▶ **DATASET RECORDS**:
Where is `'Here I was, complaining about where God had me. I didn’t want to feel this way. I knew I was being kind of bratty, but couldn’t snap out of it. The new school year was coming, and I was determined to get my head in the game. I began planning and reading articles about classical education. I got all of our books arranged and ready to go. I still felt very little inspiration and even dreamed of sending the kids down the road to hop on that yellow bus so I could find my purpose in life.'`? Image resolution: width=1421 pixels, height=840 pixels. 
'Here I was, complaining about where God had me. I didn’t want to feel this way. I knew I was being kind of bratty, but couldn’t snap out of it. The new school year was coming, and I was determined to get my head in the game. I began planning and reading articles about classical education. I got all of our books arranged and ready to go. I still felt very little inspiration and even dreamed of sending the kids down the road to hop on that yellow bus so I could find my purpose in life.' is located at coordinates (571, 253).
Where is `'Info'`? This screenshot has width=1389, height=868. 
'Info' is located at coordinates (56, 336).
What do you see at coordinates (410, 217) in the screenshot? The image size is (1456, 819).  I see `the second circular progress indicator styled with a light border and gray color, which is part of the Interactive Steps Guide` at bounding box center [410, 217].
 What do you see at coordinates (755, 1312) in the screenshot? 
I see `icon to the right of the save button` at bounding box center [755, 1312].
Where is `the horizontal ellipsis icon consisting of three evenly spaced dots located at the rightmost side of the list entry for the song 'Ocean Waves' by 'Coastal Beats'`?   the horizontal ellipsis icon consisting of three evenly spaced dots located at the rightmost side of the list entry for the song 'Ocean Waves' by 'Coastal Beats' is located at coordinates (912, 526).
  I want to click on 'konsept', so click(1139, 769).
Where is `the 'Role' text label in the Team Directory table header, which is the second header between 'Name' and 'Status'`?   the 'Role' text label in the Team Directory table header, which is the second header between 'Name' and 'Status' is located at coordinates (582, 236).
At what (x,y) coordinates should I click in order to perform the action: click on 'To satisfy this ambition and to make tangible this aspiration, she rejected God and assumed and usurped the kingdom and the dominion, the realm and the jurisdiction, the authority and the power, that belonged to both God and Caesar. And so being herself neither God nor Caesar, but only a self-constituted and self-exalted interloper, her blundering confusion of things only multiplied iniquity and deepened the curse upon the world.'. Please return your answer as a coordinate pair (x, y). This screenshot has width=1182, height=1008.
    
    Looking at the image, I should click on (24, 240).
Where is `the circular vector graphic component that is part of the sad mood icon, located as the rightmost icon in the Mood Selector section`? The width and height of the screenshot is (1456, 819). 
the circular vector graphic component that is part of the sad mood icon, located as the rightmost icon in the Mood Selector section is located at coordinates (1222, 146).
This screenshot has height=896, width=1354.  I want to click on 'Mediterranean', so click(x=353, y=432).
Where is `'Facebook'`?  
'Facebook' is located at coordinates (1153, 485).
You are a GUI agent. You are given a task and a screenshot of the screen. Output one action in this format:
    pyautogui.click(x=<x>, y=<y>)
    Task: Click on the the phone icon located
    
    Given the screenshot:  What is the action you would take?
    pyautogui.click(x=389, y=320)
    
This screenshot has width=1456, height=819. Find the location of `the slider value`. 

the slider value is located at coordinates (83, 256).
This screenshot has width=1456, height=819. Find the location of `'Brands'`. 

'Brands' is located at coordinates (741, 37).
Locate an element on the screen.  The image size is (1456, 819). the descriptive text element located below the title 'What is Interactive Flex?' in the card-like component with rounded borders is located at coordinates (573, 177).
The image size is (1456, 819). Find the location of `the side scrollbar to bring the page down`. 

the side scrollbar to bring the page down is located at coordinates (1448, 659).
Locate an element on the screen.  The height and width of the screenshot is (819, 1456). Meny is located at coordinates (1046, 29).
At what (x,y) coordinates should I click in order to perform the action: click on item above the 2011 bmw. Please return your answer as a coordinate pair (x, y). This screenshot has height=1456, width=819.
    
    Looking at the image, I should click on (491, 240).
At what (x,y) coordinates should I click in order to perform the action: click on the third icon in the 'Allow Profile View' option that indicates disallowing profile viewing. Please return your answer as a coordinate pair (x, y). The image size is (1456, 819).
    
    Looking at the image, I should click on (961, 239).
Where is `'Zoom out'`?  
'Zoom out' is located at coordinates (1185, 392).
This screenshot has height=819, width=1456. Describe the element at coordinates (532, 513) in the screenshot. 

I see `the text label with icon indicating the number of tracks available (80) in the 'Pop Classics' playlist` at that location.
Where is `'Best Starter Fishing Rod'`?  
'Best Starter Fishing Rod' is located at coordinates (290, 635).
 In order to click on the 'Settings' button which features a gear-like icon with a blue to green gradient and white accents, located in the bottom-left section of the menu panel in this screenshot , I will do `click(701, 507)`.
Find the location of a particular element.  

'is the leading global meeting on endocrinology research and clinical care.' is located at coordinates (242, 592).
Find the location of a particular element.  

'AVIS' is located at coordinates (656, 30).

▶ **WHAT NEEDS TO BE DONE**:
Convert every line of the items above into a Markdown table with the columns "Row" and "Line", numbering the rows in order and omitting blank lines.

▶ **REPLY**:
| Row | Line |
|---|---|
| 1 | Where is `'Here I was, complaining about where God had me. I didn’t want to feel this way. I knew I was being kind of bratty, but couldn’t snap out of it. The new school year was coming, and I was determined to get my head in the game. I began planning and reading articles about classical education. I got all of our books arranged and ready to go. I still felt very little inspiration and even dreamed of sending the kids down the road to hop on that yellow bus so I could find my purpose in life.'`? Image resolution: width=1421 pixels, height=840 pixels.  |
| 2 | 'Here I was, complaining about where God had me. I didn’t want to feel this way. I knew I was being kind of bratty, but couldn’t snap out of it. The new school year was coming, and I was determined to get my head in the game. I began planning and reading articles about classical education. I got all of our books arranged and ready to go. I still felt very little inspiration and even dreamed of sending the kids down the road to hop on that yellow bus so I could find my purpose in life.' is located at coordinates (571, 253). |
| 3 | Where is `'Info'`? This screenshot has width=1389, height=868.  |
| 4 | 'Info' is located at coordinates (56, 336). |
| 5 | What do you see at coordinates (410, 217) in the screenshot? The image size is (1456, 819).  I see `the second circular progress indicator styled with a light border and gray color, which is part of the Interactive Steps Guide` at bounding box center [410, 217]. |
| 6 |  What do you see at coordinates (755, 1312) in the screenshot?  |
| 7 | I see `icon to the right of the save button` at bounding box center [755, 1312]. |
| 8 | Where is `the horizontal ellipsis icon consisting of three evenly spaced dots located at the rightmost side of the list entry for the song 'Ocean Waves' by 'Coastal Beats'`?   the horizontal ellipsis icon consisting of three evenly spaced dots located at the rightmost side of the list entry for the song 'Ocean Waves' by 'Coastal Beats' is located at coordinates (912, 526). |
| 9 |   I want to click on 'konsept', so click(1139, 769). |
| 10 | Where is `the 'Role' text label in the Team Directory table header, which is the second header between 'Name' and 'Status'`?   the 'Role' text label in the Team Directory table header, which is the second header between 'Name' and 'Status' is located at coordinates (582, 236). |
| 11 | At what (x,y) coordinates should I click in order to perform the action: click on 'To satisfy this ambition and to make tangible this aspiration, she rejected God and assumed and usurped the kingdom and the dominion, the realm and the jurisdiction, the authority and the power, that belonged to both God and Caesar. And so being herself neither God nor Caesar, but only a self-constituted and self-exalted interloper, her blundering confusion of things only multiplied iniquity and deepened the curse upon the world.'. Please return your answer as a coordinate pair (x, y). This screenshot has width=1182, height=1008. |
| 12 |     Looking at the image, I should click on (24, 240). |
| 13 | Where is `the circular vector graphic component that is part of the sad mood icon, located as the rightmost icon in the Mood Selector section`? The width and height of the screenshot is (1456, 819).  |
| 14 | the circular vector graphic component that is part of the sad mood icon, located as the rightmost icon in the Mood Selector section is located at coordinates (1222, 146). |
| 15 | This screenshot has height=896, width=1354.  I want to click on 'Mediterranean', so click(x=353, y=432). |
| 16 | Where is `'Facebook'`?   |
| 17 | 'Facebook' is located at coordinates (1153, 485). |
| 18 | You are a GUI agent. You are given a task and a screenshot of the screen. Output one action in this format: |
| 19 |     pyautogui.click(x=<x>, y=<y>) |
| 20 |     Task: Click on the the phone icon located |
| 21 |     Given the screenshot:  What is the action you would take? |
| 22 |     pyautogui.click(x=389, y=320) |
| 23 | This screenshot has width=1456, height=819. Find the location of `the slider value`.  |
| 24 | the slider value is located at coordinates (83, 256). |
| 25 | This screenshot has width=1456, height=819. Find the location of `'Brands'`.  |
| 26 | 'Brands' is located at coordinates (741, 37). |
| 27 | Locate an element on the screen.  The image size is (1456, 819). the descriptive text element located below the title 'What is Interactive Flex?' in the card-like component with rounded borders is located at coordinates (573, 177). |
| 28 | The image size is (1456, 819). Find the location of `the side scrollbar to bring the page down`.  |
| 29 | the side scrollbar to bring the page down is located at coordinates (1448, 659). |
| 30 | Locate an element on the screen.  The height and width of the screenshot is (819, 1456). Meny is located at coordinates (1046, 29). |
| 31 | At what (x,y) coordinates should I click in order to perform the action: click on item above the 2011 bmw. Please return your answer as a coordinate pair (x, y). This screenshot has height=1456, width=819. |
| 32 |     Looking at the image, I should click on (491, 240). |
| 33 | At what (x,y) coordinates should I click in order to perform the action: click on the third icon in the 'Allow Profile View' option that indicates disallowing profile viewing. Please return your answer as a coordinate pair (x, y). The image size is (1456, 819). |
| 34 |     Looking at the image, I should click on (961, 239). |
| 35 | Where is `'Zoom out'`?   |
| 36 | 'Zoom out' is located at coordinates (1185, 392). |
| 37 | This screenshot has height=819, width=1456. Describe the element at coordinates (532, 513) in the screenshot.  |
| 38 | I see `the text label with icon indicating the number of tracks available (80) in the 'Pop Classics' playlist` at that location. |
| 39 | Where is `'Best Starter Fishing Rod'`?   |
| 40 | 'Best Starter Fishing Rod' is located at coordinates (290, 635). |
| 41 |  In order to click on the 'Settings' button which features a gear-like icon with a blue to green gradient and white accents, located in the bottom-left section of the menu panel in this screenshot , I will do `click(701, 507)`. |
| 42 | Find the location of a particular element.   |
| 43 | 'is the leading global meeting on endocrinology research and clinical care.' is located at coordinates (242, 592). |
| 44 | Find the location of a particular element.   |
| 45 | 'AVIS' is located at coordinates (656, 30). |